TourPlanner: A Competitive Consensus Framework with Constraint-Gated Reinforcement Learning for Travel Planning
Yinuo Wang, Mining Tan, Wenxiang Jiao, Xiaoxi Li, Hao Wang, Xuanyu Zhang, Yuan Lu, Weiming Dong
TL;DR
TourPlanner tackles the core challenges of travel itinerary generation: vast candidate POIs, reliance on a single reasoning path, and the joint optimization of hard and soft constraints. It fuses a Personalized Recall and Spatial Optimization (PReSO) preprocessing with a Competitive consensus Chain-of-Thought (CCoT) multi-path reasoning and a sigmoid-based Constraint-Gated Reinforcement Learning (RL) refinement. The framework demonstrates state-of-the-art performance on the TripTailor benchmark, achieving near-perfect feasibility, strong macro rationality, and improved spatial coherence across multiple LLM backbones.
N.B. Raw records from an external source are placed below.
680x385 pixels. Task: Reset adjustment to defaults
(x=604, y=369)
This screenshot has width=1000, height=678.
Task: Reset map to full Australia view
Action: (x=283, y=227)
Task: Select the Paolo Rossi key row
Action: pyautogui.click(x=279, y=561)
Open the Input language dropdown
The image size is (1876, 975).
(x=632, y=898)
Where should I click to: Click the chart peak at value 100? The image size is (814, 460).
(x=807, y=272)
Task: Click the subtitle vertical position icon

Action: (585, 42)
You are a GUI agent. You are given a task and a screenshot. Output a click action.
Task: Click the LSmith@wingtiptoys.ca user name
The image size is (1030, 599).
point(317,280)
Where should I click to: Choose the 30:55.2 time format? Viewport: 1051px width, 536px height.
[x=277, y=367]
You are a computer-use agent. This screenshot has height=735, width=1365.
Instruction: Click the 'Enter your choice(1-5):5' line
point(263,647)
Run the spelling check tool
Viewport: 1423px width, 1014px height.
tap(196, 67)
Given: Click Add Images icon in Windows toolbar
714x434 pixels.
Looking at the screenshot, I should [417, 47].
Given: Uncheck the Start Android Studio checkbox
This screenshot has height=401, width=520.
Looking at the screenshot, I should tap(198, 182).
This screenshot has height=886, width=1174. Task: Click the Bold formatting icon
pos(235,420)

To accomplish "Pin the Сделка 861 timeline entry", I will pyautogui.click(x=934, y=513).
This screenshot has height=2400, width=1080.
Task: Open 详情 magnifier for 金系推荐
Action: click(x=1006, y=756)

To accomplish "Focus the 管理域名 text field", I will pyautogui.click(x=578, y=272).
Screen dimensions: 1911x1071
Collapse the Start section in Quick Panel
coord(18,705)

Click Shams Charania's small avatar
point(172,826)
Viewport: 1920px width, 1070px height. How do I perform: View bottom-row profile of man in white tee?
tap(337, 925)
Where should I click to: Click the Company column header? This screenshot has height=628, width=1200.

Its contributions include a robust multi-agent arbitration mechanism, spatially informed POI recall, and a curriculum-like RL gating strategy that progressively balances constraint satisfaction and personalization. Overall, TourPlanner advances practical, configurable, and scalable AI-assisted travel planning with strong potential for real-world deployment and personalization.
Abstract
Travel planning is a sophisticated decision-making process that requires synthesizing multifaceted information to construct itineraries. However, existing travel planning approaches face several challenges: (1) Pruning candidate points of interest (POIs) while maintaining a high recall rate; (2) A single reasoning path restricts the exploration capability within the feasible solution space for travel planning; (3) Simultaneously optimizing hard constraints and soft constraints remains a significant difficulty. To address these challenges, we propose TourPlanner, a comprehensive framework featuring multi-path reasoning and constraint-gated reinforcement learning. Specifically, we first introduce a Personalized Recall and Spatial Optimization (PReSO) workflow to construct spatially-aware candidate POIs' set. Subsequently, we propose Competitive consensus Chain-of-Thought (CCoT), a multi-path reasoning paradigm that improves the ability of exploring the feasible solution space. To further refine the plan, we integrate a sigmoid-based gating mechanism into the reinforcement learning stage, which dynamically prioritizes soft-constraint satisfaction only after hard constraints are met. Experimental results on travel planning benchmarks demonstrate that TourPlanner achieves state-of-the-art performance, significantly surpassing existing methods in both feasibility and user-preference alignment.